In Boston, the keynote to Apple’s turnaround
To appreciate the scope of what Steve Jobs accomplished during his second stint as Apple’s chief executive, you have to rewind the tape - or rather, spin back the iPod’s wheel - to an August morning in Boston 14 years ago.
More than 1,500 of the Apple faithful filled the Park Plaza Castle to hear Jobs deliver his first MacWorld Expo keynote since returning to the company the year before. I was in the front of the hall, covering the event for Wired magazine’s website. It felt like a conclave of Shakers, devout but dwindling.
“I came today to give you a status report on what’s going on, and to try to fill you in on some of the steps we’re taking to get Apple healthy again,’’ Jobs began.
It was a resonant, return-of-the-prodigal-son moment. But it wasn’t at all clear that Jobs could save the company he cofounded. Apple had brought him back to the fold after a 12-year absence by purchasing his failed start-up, NeXT Inc. Just a month before MacWorld came to town, Apple’s board had sacked the chief executive who had made that decision.
Jobs had not yet assumed the position of Apple’s interim chief executive; he introduced himself that day as chairman and CEO of Pixar.
There was very little good news for Jobs to report. The company had been within three months of running out of cash and declaring bankruptcy. Sales had dropped precipitously.

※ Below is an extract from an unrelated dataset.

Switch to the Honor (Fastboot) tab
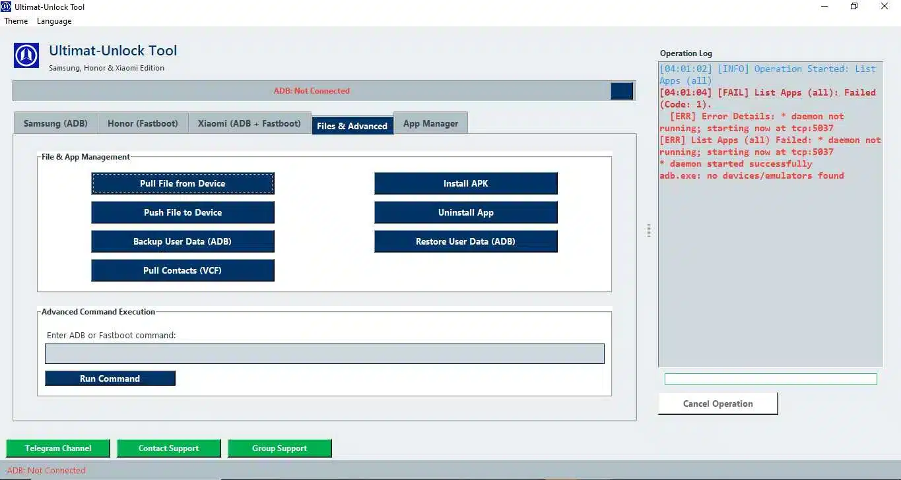This screenshot has width=901, height=480. (x=143, y=123)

Things were so bleak that when Michael Dell, founder of rival computer maker Dell Inc., was asked what he would do if he ran Apple, he said that he would “shut it down and give the money back to the shareholders.’’ There were about 8,000 fewer people attending the MacWorld trade show that year.
When Jobs told the crowd that Microsoft was making a $150 million investment in Apple - money that would help sustain the company - the audience booed. They kept booing as Bill Gates’s face appeared on a huge screen, looming above Jobs, to assure everyone that Microsoft would continue producing Office software for Macs. Jobs chastised the audience: “If others are going to help us, that’s great, because we need all the help we can get.’’
The audience was full of Apple retailers, software developers, and clone-makers: Apple had allowed companies like Power Computing and Motorola to crank out generic-looking computers that ran its Macintosh operating system. Jobs would eventually put an end to those clones, which cannibalized Apple’s own sales without doing much to spread the gospel of Mac. But on that morning, he said nothing much about the future, outlining a bland strategy of getting Apple focused on markets where it was strongest: creative agencies and schools.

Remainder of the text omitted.